With wide eyes and a trembling bottom lip, Sasha replied, ‘this is our queue to leave.’

To some degree Junior agreed, but an overwhelming sense of curiosity over how a secret passageway came to be in Mr. Williamson’s office dominated any feeling of imminent danger. Clasping a hand over his nose, Junior gasped, ‘there’s something down there…can’t you smell that?’

A repulsive odour swam from the dark hole, forcing Sasha to also clasp her hand over her nose. Junior edged into the passageway, with Sasha a few steps behind him. The potency of the odour grew as their proximity to the source increased.

‘Use the torch on your phone,’ muttered Sasha, tip toeing into the dark passage.

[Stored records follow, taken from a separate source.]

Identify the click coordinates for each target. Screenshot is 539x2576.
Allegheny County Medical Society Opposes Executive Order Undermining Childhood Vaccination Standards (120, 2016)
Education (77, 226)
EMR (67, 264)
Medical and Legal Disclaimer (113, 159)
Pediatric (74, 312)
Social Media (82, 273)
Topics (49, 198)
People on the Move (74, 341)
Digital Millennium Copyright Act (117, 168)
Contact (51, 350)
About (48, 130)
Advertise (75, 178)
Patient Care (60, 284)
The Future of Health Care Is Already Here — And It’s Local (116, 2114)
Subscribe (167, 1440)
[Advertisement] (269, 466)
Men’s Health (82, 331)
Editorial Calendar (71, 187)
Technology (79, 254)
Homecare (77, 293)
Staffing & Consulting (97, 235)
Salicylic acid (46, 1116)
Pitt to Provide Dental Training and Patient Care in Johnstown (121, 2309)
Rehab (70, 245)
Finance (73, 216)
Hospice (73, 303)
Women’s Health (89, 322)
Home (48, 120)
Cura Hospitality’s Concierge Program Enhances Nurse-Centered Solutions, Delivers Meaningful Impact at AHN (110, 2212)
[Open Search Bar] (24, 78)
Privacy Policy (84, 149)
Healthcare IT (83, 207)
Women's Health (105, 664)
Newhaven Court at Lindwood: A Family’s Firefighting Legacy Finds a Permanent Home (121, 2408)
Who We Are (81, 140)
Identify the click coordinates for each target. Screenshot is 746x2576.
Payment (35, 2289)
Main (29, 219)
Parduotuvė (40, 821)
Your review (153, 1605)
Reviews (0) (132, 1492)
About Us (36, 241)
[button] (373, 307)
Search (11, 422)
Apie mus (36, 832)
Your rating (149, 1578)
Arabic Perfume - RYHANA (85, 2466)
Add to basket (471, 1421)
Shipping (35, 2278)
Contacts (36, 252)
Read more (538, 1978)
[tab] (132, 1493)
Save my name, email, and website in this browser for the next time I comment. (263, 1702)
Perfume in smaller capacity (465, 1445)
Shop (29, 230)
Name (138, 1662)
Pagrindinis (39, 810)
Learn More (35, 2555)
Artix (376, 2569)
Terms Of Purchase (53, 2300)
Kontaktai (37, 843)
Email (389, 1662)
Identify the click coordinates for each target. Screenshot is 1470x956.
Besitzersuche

Junior did as he was told. The radiance of Junior’s phone screen illuminated the entire wall opening, which had once been a row of book shelves. A downward spiral of steps was revealed behind it. Junior rotated his phone until all four walls of the passageway could be seen in the light. He observed that bold inscriptions of the letter ‘
P’
had been scribbled over all corners of the narrow passageway. When the young man projected his light source to the end of the spiralling steps, the horror that met the eyes of Sasha Fling and Junior Roterbee was enough to stun a garrulous man dumb. However, the sight of a frozen corpse at the bottom of the steps had the opposite effect on Sasha, who proceeded to scream at the top of her lungs until she had no air left to project. Soon, the frightful combination of Sasha’s endless wail, and the echoing ding of the commencing lunchtime bell, attracted a large crowd of curious students to the headmaster’s office. From the size of the crowd, Sasha’s cry would’ve reached every corner of St. Andrew’s college. The deputy head, Mrs. Quabble, fought through the crowd of onlookers.

‘What in the name of Sylvester are the two of you doing in the headmaster’s office?’ yelled Mrs. Quabble. A moment passed, in which she analysed the distressed expression that laced both Sasha and Junior’s faces. Unwilling to delay her angry teacher speech a moment longer, Mrs Quabble cried, ‘dear girl, you look mortified! Whatever is the matter?’

‘He’s ... He’s dead!’ Sasha sobbed, pointing into the wall. The befuddled expression on Mrs. Quabble’s face was replaced by the same lines of horror that Sasha and Junior modelled. Naturally, the teacher was perplexed at the presence of a gaping passageway where a bookshelf should have been. So, when her eyes caught the familiar face of Headmaster Williamson, lying dead at the bottom of the spiral steps, Mrs. Quabble’s knees gave way. First, although, she pronounced a scream that was almost as excellent as Sasha’s. Mrs. Quabble circled the air twice and made as if to faint. She would’ve surely banged her head if Junior did not catch her fall. Soon after, Charlotte surfaced from the dense crowd of students. It was Charlotte’s first inclination to preview the spectacle that had rendered Mrs. Quabble unconscious. When she did, she was horrified. Invariably, the verdict would be ruthless murder. It took a single glimpse to confirm so. His eyes were wide open, frozen still, as if fright and terror occupied his last moment. Junior wished that he could disremember Mr. Williamson’s vacant eyes, but there was something scarily familiar in them. Williamson modelled the same dying gaze as Allan Roterbee. It was the very same expression of unadulterated shock. Post mortem analysis revealed that Allan Roterbee had probably struggled when he realised he was moments away from death. But why would a suicidal man ever want to fight for his life? Surely, there was something deeper behind Mr. Roterbee’s pain-filled eyes. As for the headmaster, rumours for his own cause of death had only just begun to swirl.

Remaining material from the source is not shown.